======== Input records ========

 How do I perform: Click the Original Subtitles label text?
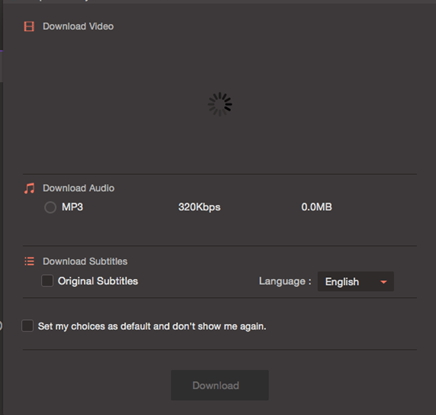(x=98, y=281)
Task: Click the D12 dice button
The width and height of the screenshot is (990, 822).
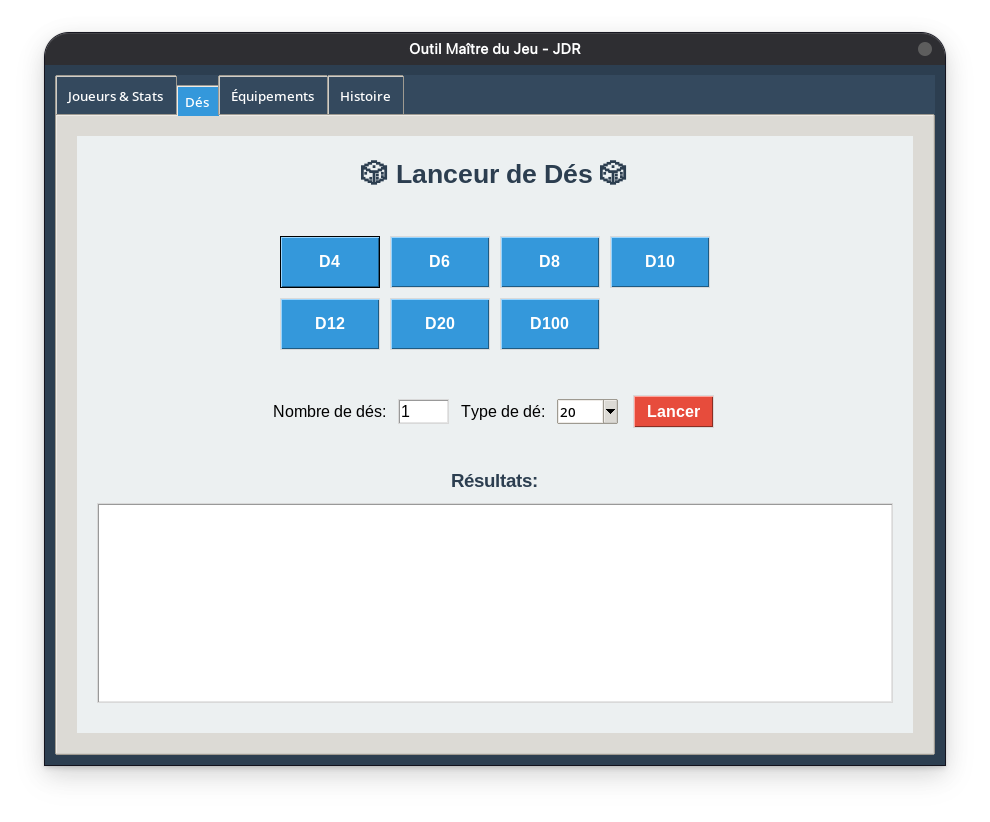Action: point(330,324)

========

Print every line of the records above verbatim, leaving out the pictures.

Completed exercise:
 How do I perform: Click the Original Subtitles label text?
(x=98, y=281)
Task: Click the D12 dice button
The width and height of the screenshot is (990, 822).
Action: point(330,324)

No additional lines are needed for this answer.